• _WHAT YOU SHOULD DO_:
If a line in the material below has the word "click", copy it.

• _DATA EXCERPTS_:
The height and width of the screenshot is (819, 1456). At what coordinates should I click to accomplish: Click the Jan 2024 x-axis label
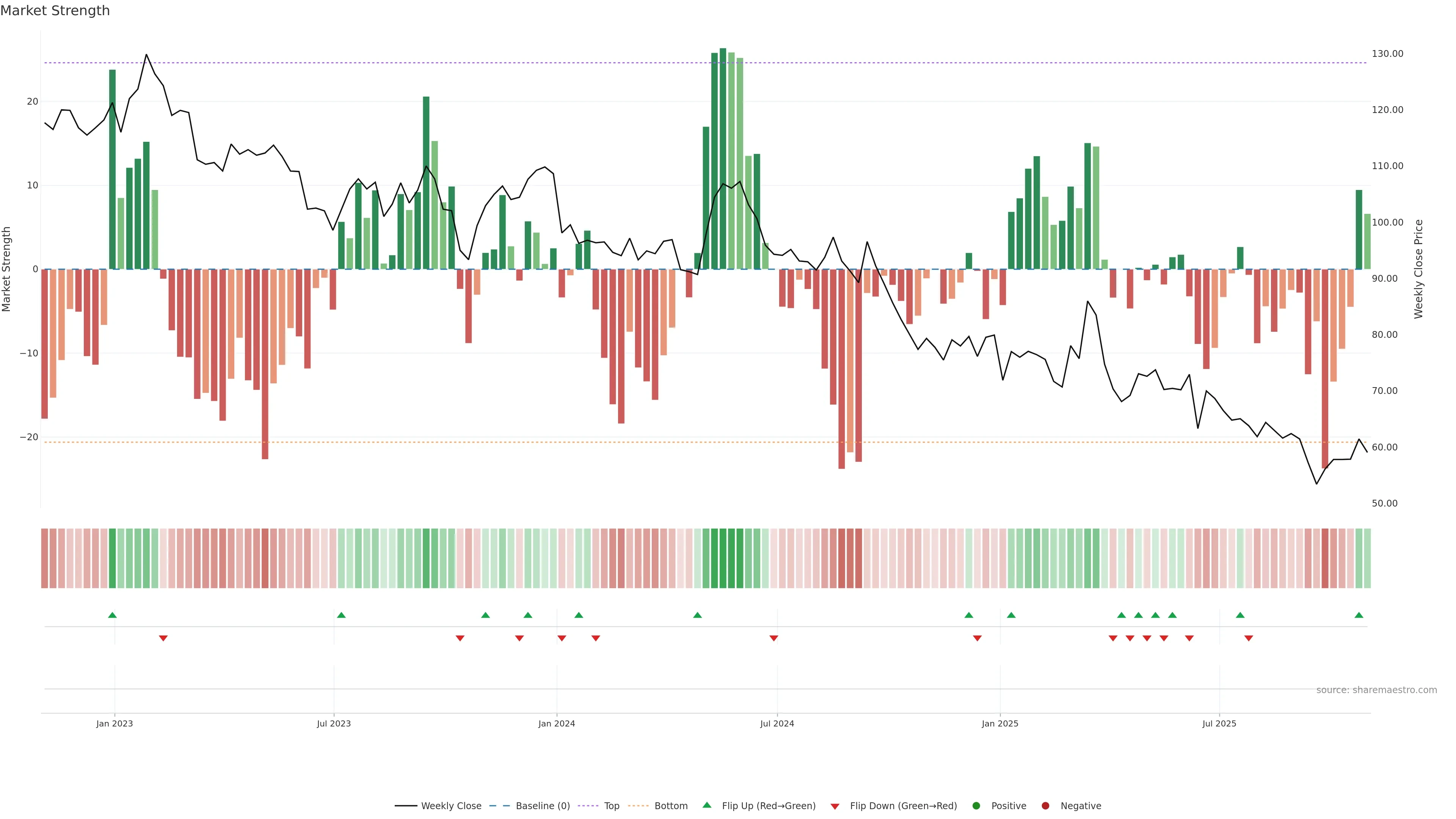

...

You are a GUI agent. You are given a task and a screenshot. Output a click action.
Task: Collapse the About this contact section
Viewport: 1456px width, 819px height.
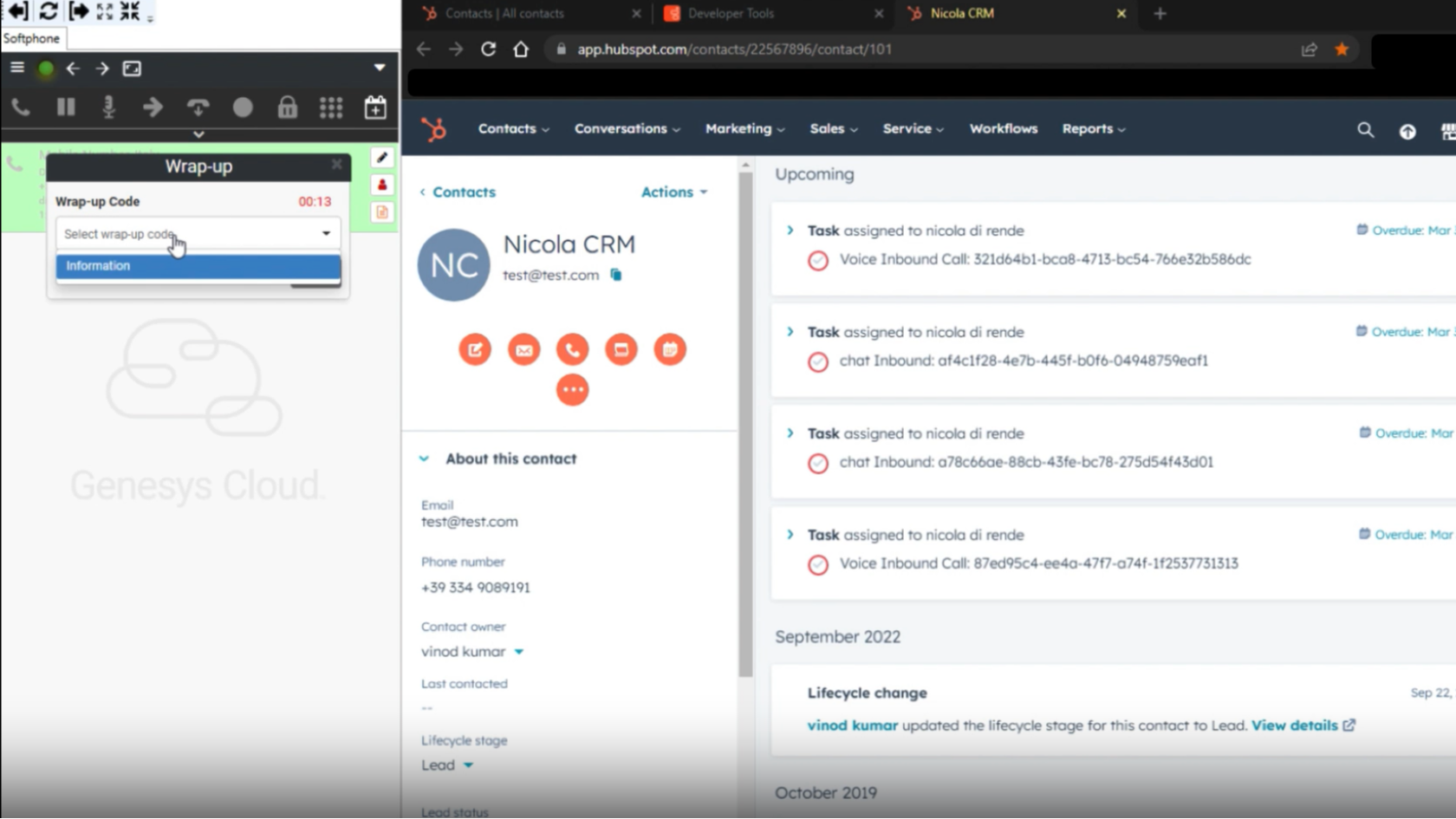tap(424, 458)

• _OUTPUT FOR THIS EXERCISE_:
The height and width of the screenshot is (819, 1456). At what coordinates should I click to accomplish: Click the Jan 2024 x-axis label
You are a GUI agent. You are given a task and a screenshot. Output a click action.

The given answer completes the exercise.